Show replies by date

Aaron W. LaFramboise

5 Jul 5 Jul

10:27 p.m.

New subject: Lightweight Mutex Code

Tyson Whitehead wrote:

...

The current Win32 doesn't have the counter problems, and claims to be able to yield to lower priority threads, so it should be okay. The relevant lock routine is (m_.l_ is initialized to 0):

while( InterlockedExchange(&m_.l_, 1) ){ // Note: changed to Sleep(1) from Sleep(0). // According to MSDN, Sleep(0) will never yield // to a lower-priority thread, whereas Sleep(1) // will. Performance seems not to be affected. Sleep(1); }

For what its worth, while it avoids deadlocking problems, this code is also wrong. Synchronization code should never sleep. That code above will actually sleep for the minimum amount of time Windows allows, which is usually 10ms. I measured the performance of this spinlock a while back when improvements to GCC's Windows mutexes were being discussed on the MinGW lists, and in some cases where there is substanctial contention over short-lived locks, the performance degradation is quite unacceptable. Certain naïve benchmarks might not notice, though, because during the period waiters are sleeping, the lock will be accessable. I think the code above could lead to severe slowdowns in some usage cases, and could lead to difficult to diagnose intermittant 'blips' of bad performance in others. In any case, my point is that spinlocks are always going to be wrong in these sorts of situations unless coupled with some other primative. In fact, spinning at all is usually the wrong thing to do. On single CPU systems, it is always a waste of precious time. On multi CPU systems, it can cause very undesirable memory bus slowdowns. The best general locking strategy I have seen--which is used by Linux futexes and GCC for Windows' new locks--is where a normal scheduler locking primative is wrapped by a quick userspace atomic operation to avoid locking in the noncontended case. The downside is that, on Windows for example, this will require 8 bytes of storage. I'm not sure how shared_ptr uses mutexes, but this might not be acceptable. These spinlocks need to be fixed. Is anyone working on this? Aaron W. LaFramboise

flodin＠cs.umu.se

6 Jul 6 Jul

1:33 a.m.

New subject: Lightweight Mutex Code

Aaron, Before taking your word for it, I would like to hear more about how your benchmarks relate to smart pointers. It sounds reasonable that the kind of lock described will perform badly in high-contention situations. But what evidence do you have that there is any probability of high contention, especially when, as you say, the locks are short-lived? These locks aren't taken every time the smart pointer is accessed; they're only taken when a copy is made. So to get the high contention you speak of, you would have to have two threads repeatedly making copies of the "same" smart pointer. From where I stand, this seems sufficiently rare that the extra performance gain in the common cases is worth it. /Mattias Quoting "Aaron W. LaFramboise" <aaronrabiddog51@aaronwl.com>:

...

Tyson Whitehead wrote:

...
while( InterlockedExchange(&m_.l_, 1) ){ // Note: changed to Sleep(1) from Sleep(0). // According to MSDN, Sleep(0) will never yield // to a lower-priority thread, whereas Sleep(1) // will. Performance seems not to be affected. Sleep(1); }

For what its worth, while it avoids deadlocking problems, this code is also wrong.

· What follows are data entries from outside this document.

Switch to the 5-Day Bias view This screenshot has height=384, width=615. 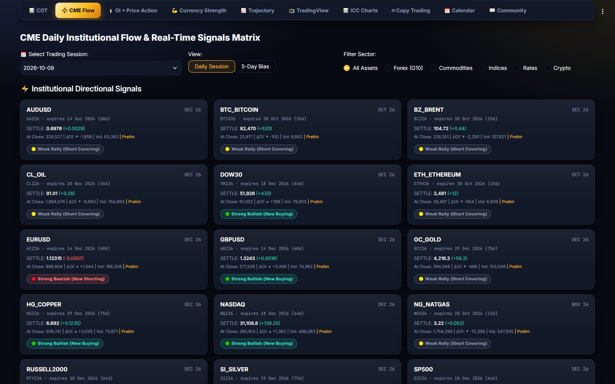coord(255,66)
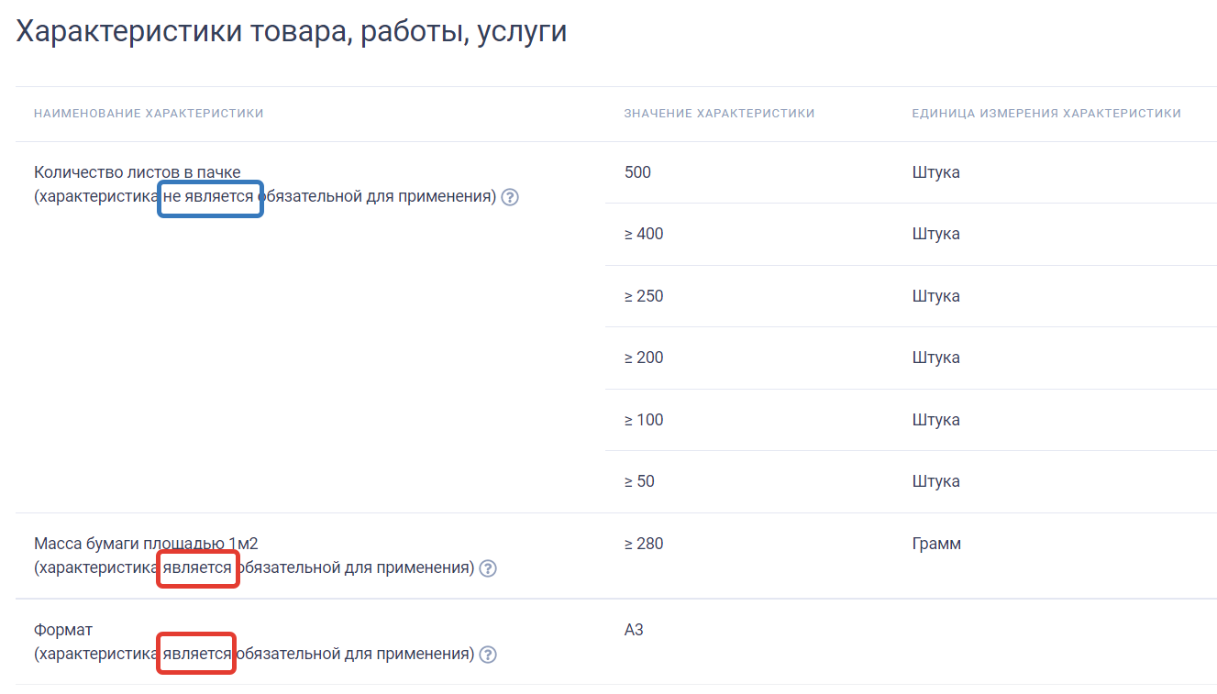The height and width of the screenshot is (694, 1217).
Task: Click the "≥ 280" paper mass value
Action: (x=643, y=544)
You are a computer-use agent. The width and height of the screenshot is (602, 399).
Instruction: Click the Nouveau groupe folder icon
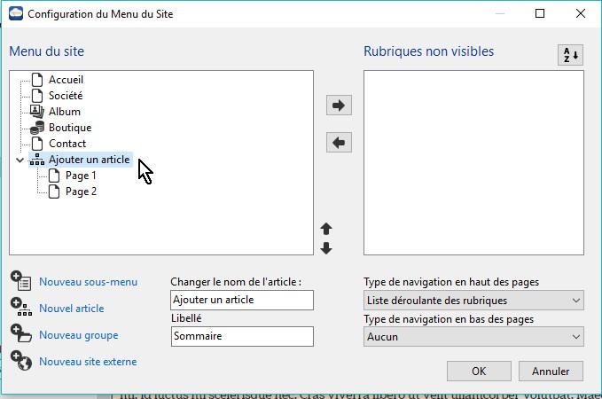[x=20, y=334]
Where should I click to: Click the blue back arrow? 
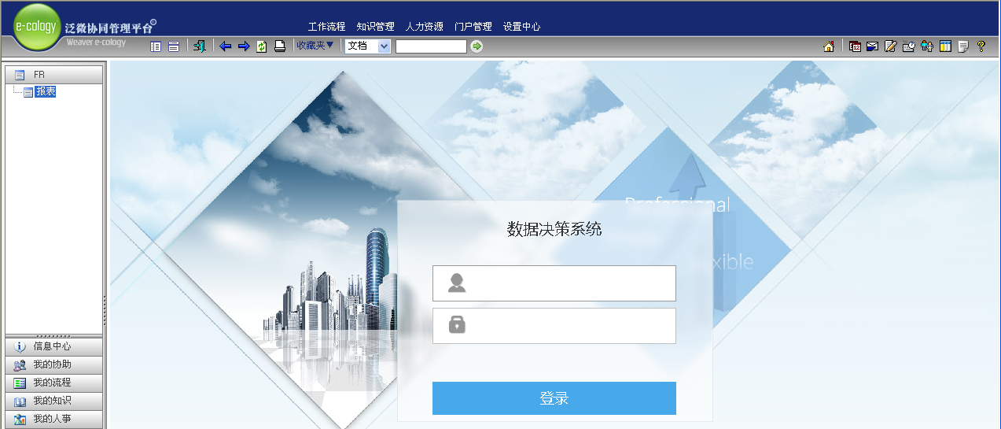(226, 46)
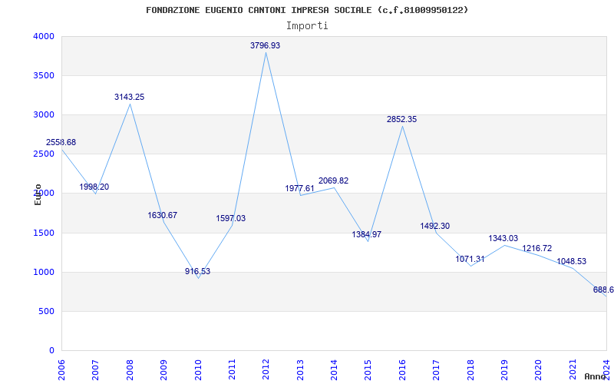The height and width of the screenshot is (384, 614).
Task: Click the 3796.93 peak data label
Action: pos(265,46)
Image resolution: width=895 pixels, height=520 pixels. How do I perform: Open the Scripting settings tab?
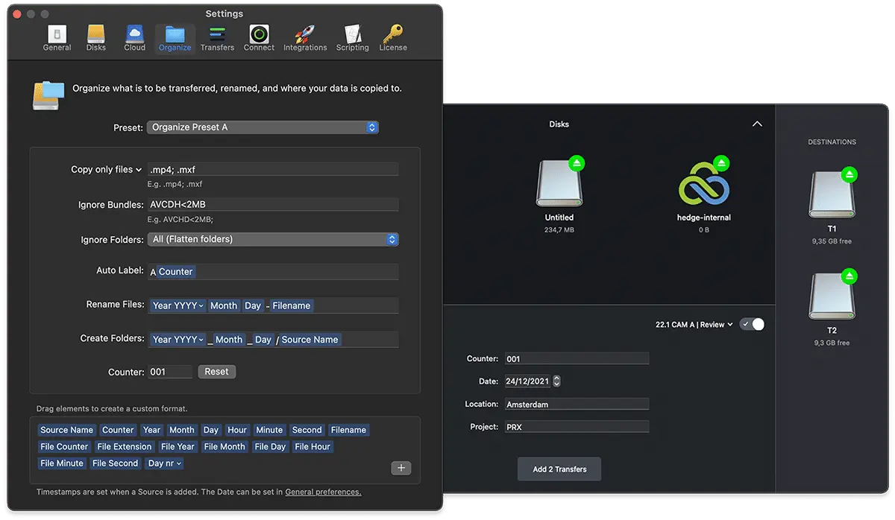(352, 38)
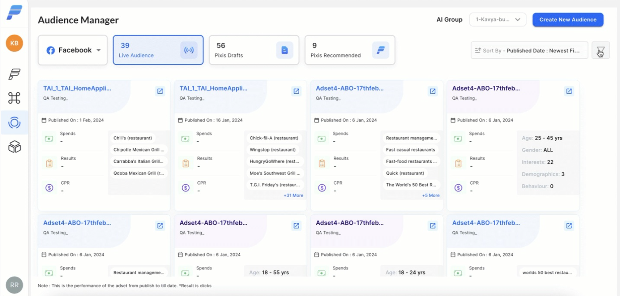
Task: Click the Chili's (restaurant) interest tag
Action: click(133, 138)
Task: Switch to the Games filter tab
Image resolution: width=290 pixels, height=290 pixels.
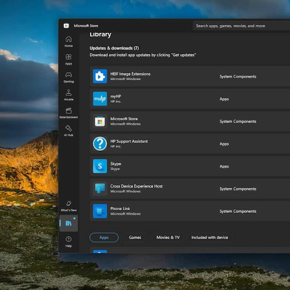Action: click(x=135, y=237)
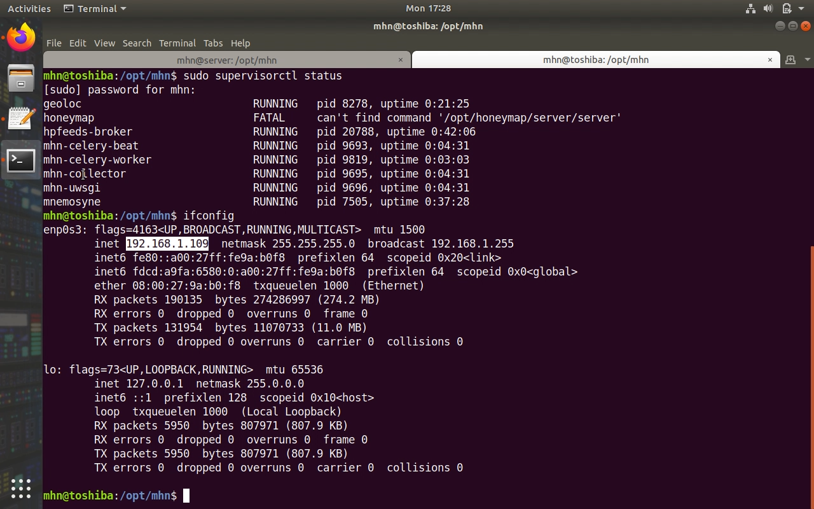Viewport: 814px width, 509px height.
Task: Click the Activities button
Action: [x=29, y=8]
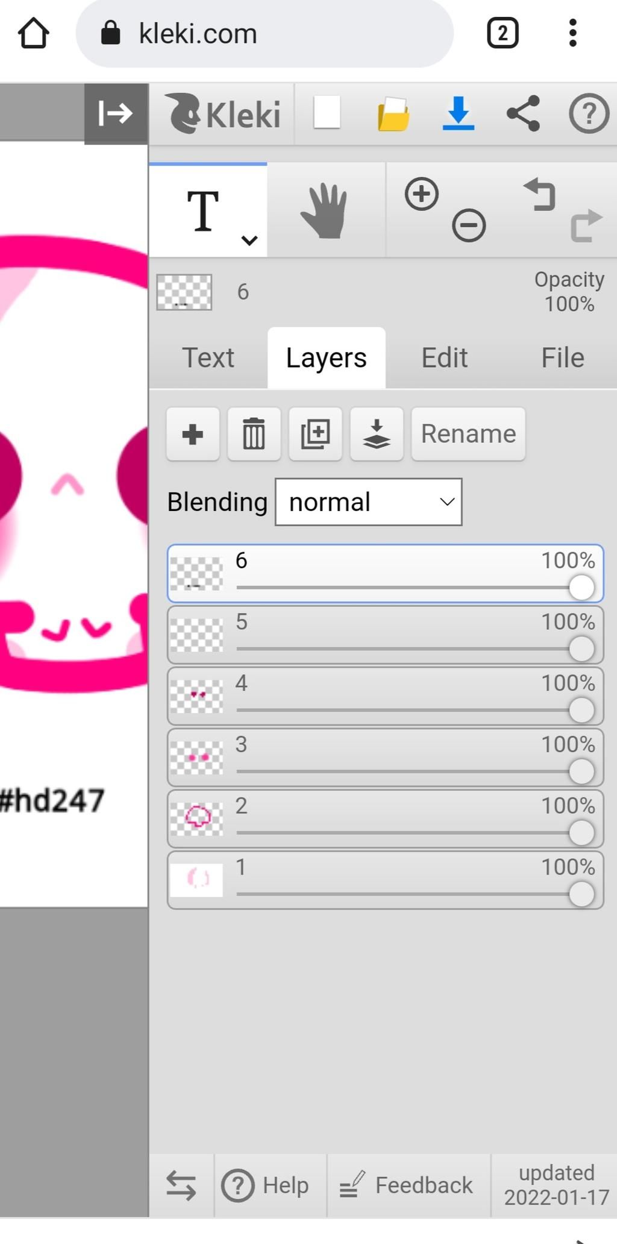Undo the last action
Viewport: 617px width, 1244px height.
[x=540, y=195]
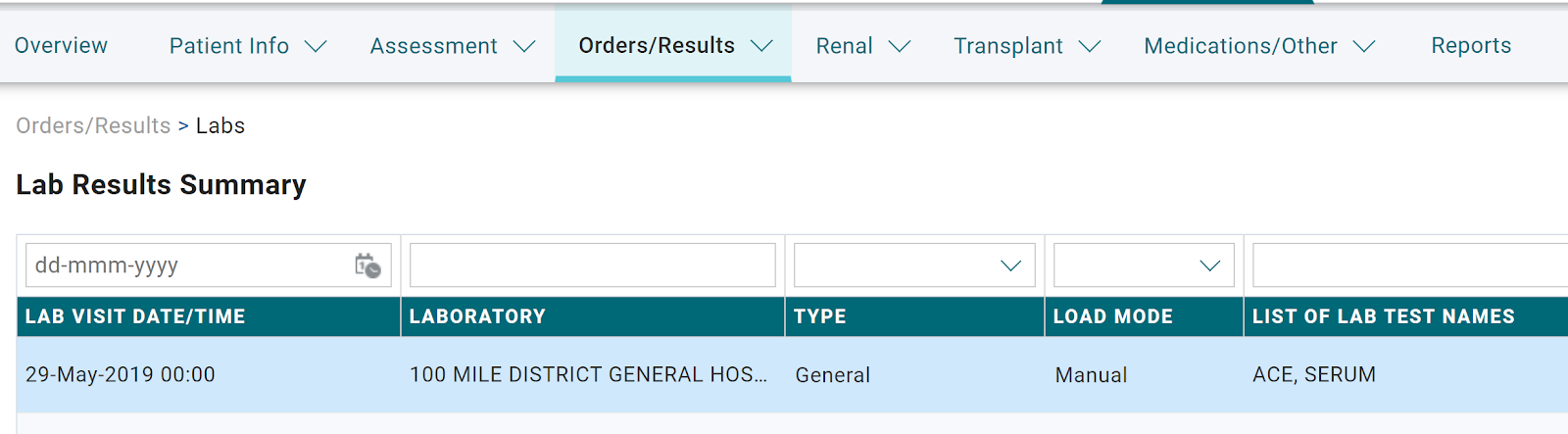Screen dimensions: 1568x434
Task: Open the Load Mode filter dropdown
Action: click(1143, 265)
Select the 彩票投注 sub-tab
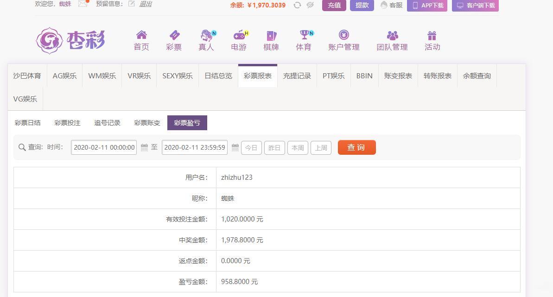This screenshot has width=553, height=297. [x=67, y=123]
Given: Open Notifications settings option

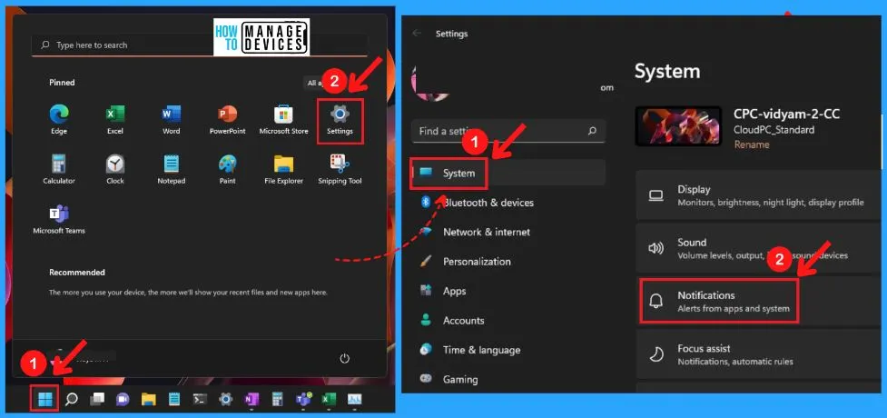Looking at the screenshot, I should point(719,302).
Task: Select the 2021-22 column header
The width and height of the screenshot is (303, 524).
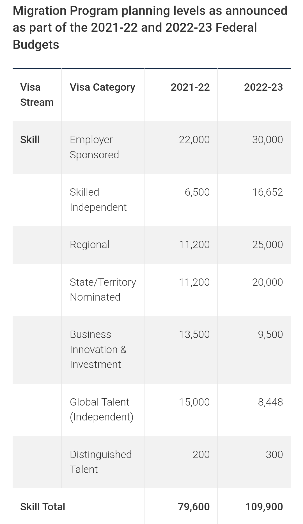Action: click(190, 87)
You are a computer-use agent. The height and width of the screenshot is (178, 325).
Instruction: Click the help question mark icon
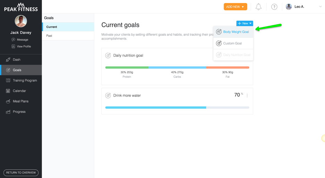point(274,7)
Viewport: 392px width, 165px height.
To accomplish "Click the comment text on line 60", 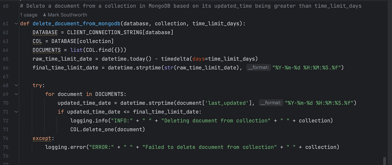I will click(191, 6).

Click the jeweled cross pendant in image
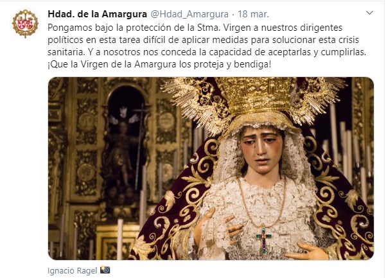pos(264,240)
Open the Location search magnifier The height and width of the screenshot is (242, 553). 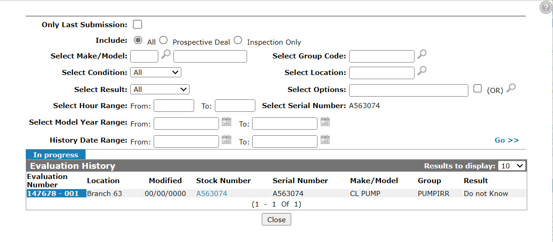[422, 71]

Synchronization code should never sleep. That code above will actually sleep for the minimum amount of time Windows allows, which is usually 10ms. I measured the performance of this spinlock a while back when improvements to GCC's Windows mutexes were being discussed on the MinGW lists, and in some cases where there is substanctial contention over short-lived locks, the performance degradation is quite unacceptable. Certain naïve benchmarks might not notice, though, because during the period waiters are sleeping, the lock will be accessable.

I think the code above could lead to severe slowdowns in some usage cases, and could lead to difficult to diagnose intermittant 'blips' of bad performance in others.

In any case, my point is that spinlocks are always going to be wrong in these sorts of situations unless coupled with some other primative. In fact, spinning at all is usually the wrong thing to do. On single CPU systems, it is always a waste of precious time. On multi CPU systems, it can cause very undesirable memory bus slowdowns.

These spinlocks need to be fixed. Is anyone working on this?

Aaron W. LaFramboise

1:46 a.m.

New subject: Lightweight Mutex Code

flodin@cs.umu.se wrote:

...

It sounds reasonable that the kind of lock described will perform badly in high-contention situations. But what evidence do you have that there is any probability of high contention, especially when, as you say, the locks are short-lived? These locks aren't taken every time the smart pointer is accessed; they're only taken when a copy is made. So to get the high contention you speak of, you would have to have two threads repeatedly making copies of the "same" smart pointer. From where I stand, this seems sufficiently rare that the extra performance gain in the common cases is worth it.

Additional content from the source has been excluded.